Half-century later, Charlie Brown turns out to be a ‘Christmas’ winner after all
LOS ANGELES—When they finished making “A Charlie Brown Christmas” 50 years ago, the producers sat back and looked at their work. And they thought: “Good grief.”
“We just thought it was a little slow, and it was certainly not a traditional Christmas show,” said Lee Mendelson, the producer who persuaded “Peanuts” cartoonist Charles M. Schulz to adapt his popular strip about lovable loser Charlie Brown and his childhood friends into an animated holiday offering. “When you’re too close to something, you get a little worried.”

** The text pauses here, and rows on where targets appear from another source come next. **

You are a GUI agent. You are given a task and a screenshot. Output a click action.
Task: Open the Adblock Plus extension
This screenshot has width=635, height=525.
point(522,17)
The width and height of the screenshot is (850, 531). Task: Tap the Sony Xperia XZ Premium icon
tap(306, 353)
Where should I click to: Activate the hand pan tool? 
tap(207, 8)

A week before the December 1965 premiere, they screened it in New York for CBS, where two executives watched in stony silence. When the lights came up, one of the bosses told Mendelson, “Well, you gave it a good try.”

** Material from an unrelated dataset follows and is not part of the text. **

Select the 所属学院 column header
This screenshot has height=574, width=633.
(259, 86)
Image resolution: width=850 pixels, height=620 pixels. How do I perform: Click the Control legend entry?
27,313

That humbly received TV special is now marking an unbroken half-century of annual telecasts, becoming a leading part of pop culture’s holiday canon. ABC, which acquired the rights to “A Charlie Brown Christmas” in 2001, will precede this year’s golden anniversary telecast on Monday with an hourlong special, “It’s Your 50th Christmas, Charlie Brown,” hosted by Kristen Bell and including original music and guest appearances by Kristin Chenoweth, Matthew Morrison, Sarah McLachlan and others.

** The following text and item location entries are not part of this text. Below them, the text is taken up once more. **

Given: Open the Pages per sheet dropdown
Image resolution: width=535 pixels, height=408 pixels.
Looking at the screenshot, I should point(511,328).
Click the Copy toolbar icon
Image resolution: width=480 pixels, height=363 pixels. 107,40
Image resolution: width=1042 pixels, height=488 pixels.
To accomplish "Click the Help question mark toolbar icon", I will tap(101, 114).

How has an animated special that looked as destined for failure as Charlie Brown himself wound up enduring so long?
“It became part of everybody’s Christmas holidays,” Mendelson, now 82, said in a recent phone interview from the Bay Area, where he still operates his production company. “It was just passed on from generation to generation. … We got this huge initial audience and never lost them.”
TV historian and researcher Tim Brooks said the familiarity of the half-hour “Peanuts” special is what has helped it last, as boomer and GenX parents reintroduce the program to their own kids.
“It’s comfort in a difficult world,” Brooks said of “Charlie Brown Christmas.”